The request: Write the lines as a JSON list of strings, one string per line, starting at the line that has "Viewport: 1568px width, 603px height." and stopping after the line that has "This screenshot has width=876, height=764.". Skip blank lines and leave out the pictures.

Material for the task:

########

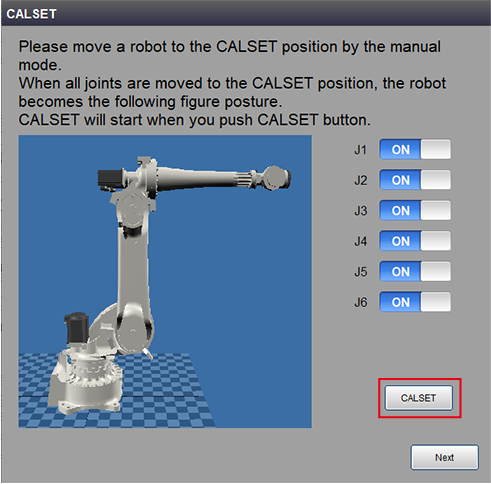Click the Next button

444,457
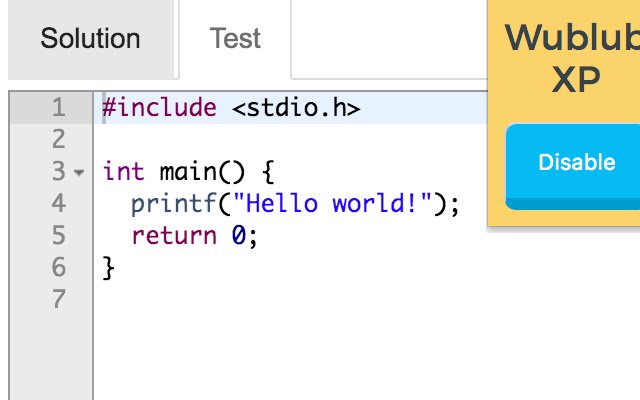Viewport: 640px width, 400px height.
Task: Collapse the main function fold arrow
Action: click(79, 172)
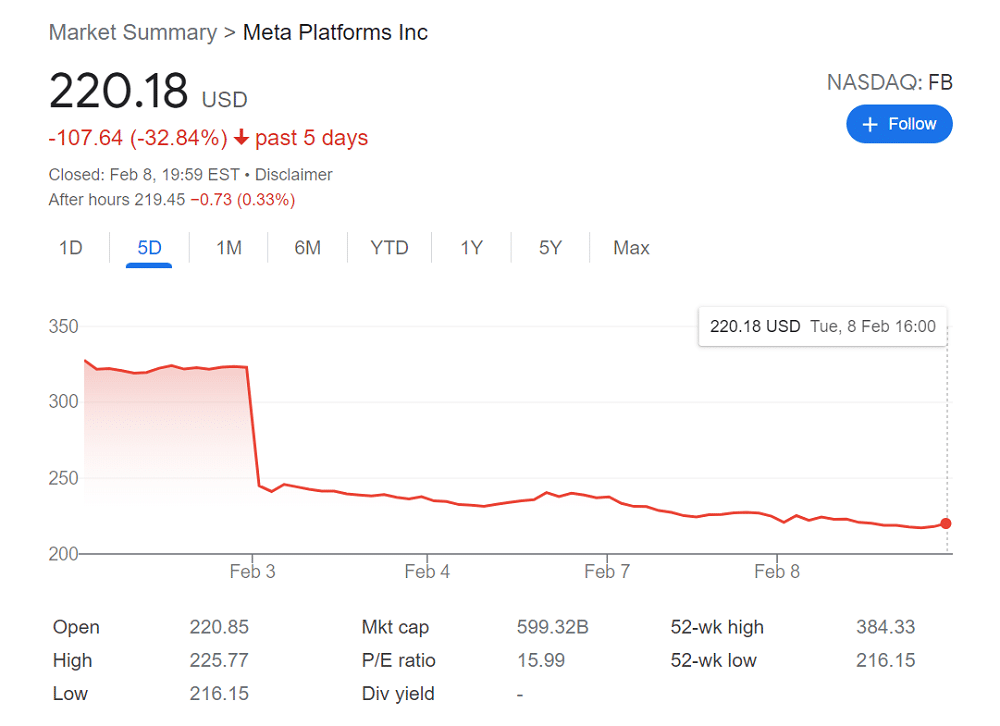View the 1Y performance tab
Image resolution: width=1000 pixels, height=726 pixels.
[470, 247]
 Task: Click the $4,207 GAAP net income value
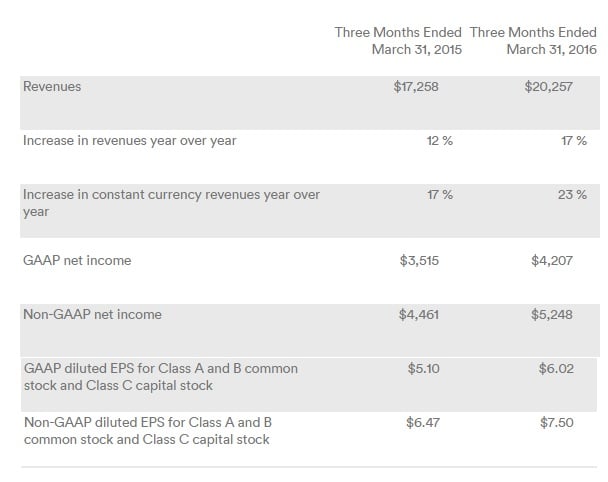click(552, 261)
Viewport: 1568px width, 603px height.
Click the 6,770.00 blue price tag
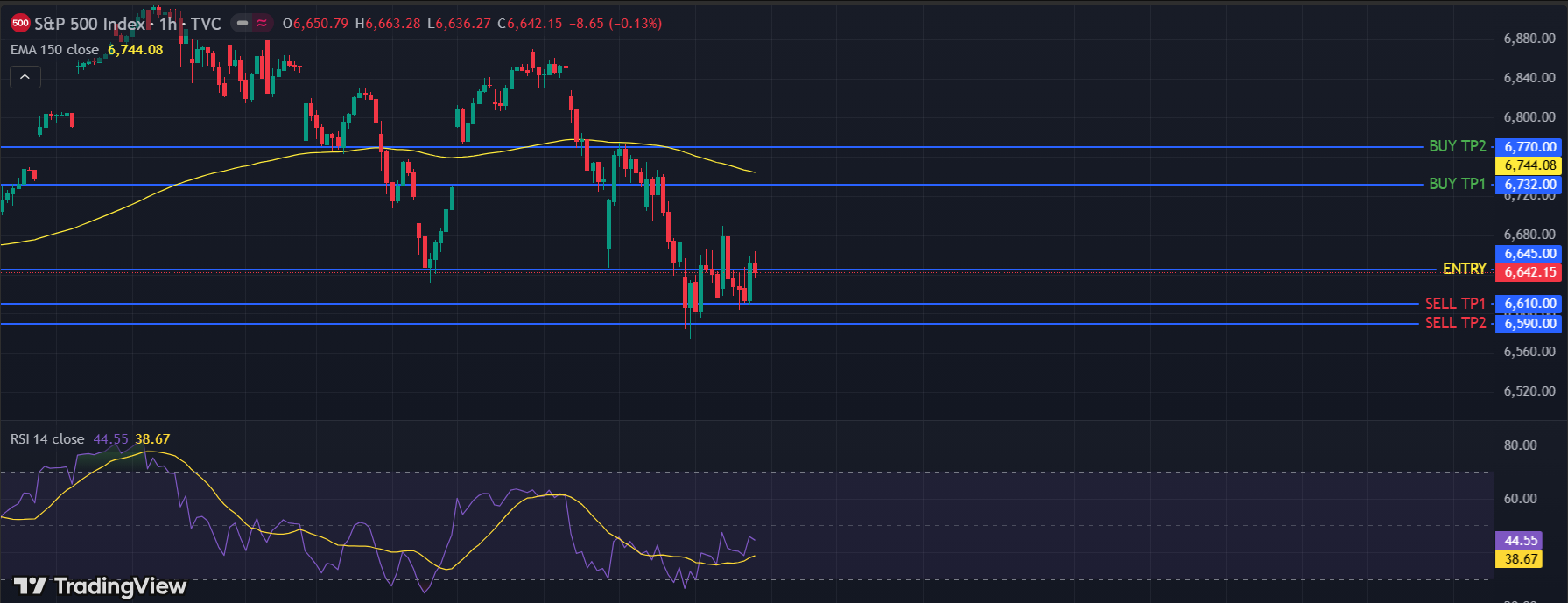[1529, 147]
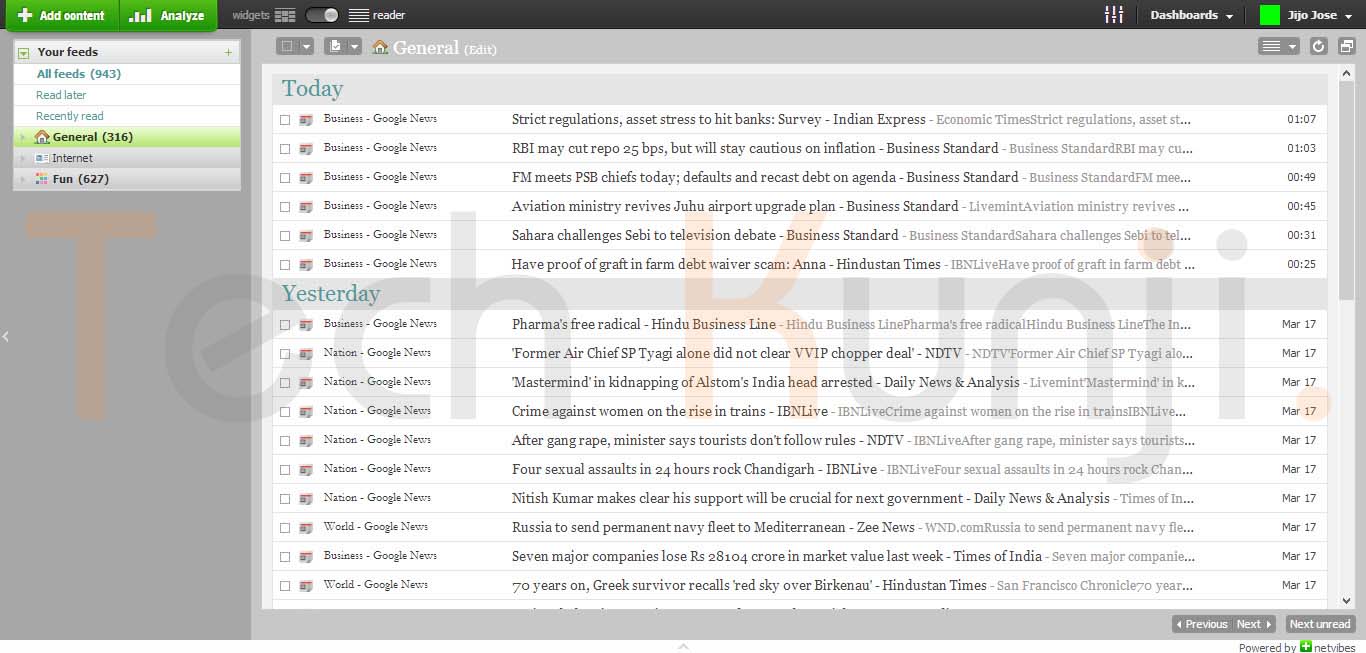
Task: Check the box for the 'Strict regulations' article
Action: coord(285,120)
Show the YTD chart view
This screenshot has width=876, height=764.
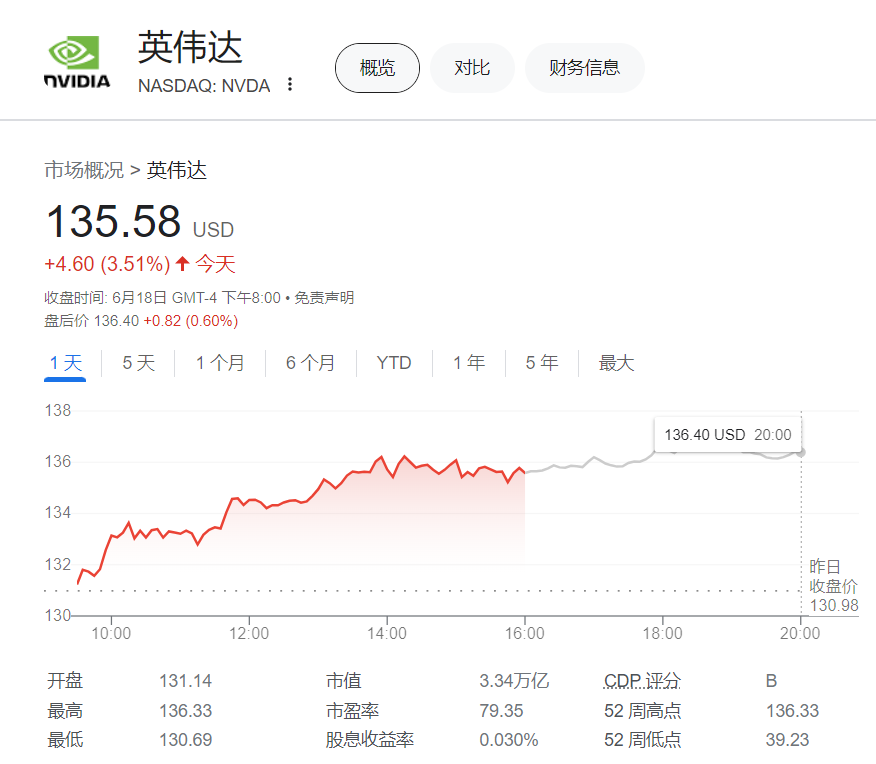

########

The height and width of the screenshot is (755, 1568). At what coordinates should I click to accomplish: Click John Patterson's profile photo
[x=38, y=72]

########

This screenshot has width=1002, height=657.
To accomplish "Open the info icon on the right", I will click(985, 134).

########

Task answer:
[
  "Viewport: 1568px width, 603px height.",
  "Click the 6,770.00 blue price tag",
  "[1529, 147]",
  "Task: Check the box for the 'Strict regulations' article",
  "Action: coord(285,120)",
  "Show the YTD chart view",
  "This screenshot has width=876, height=764."
]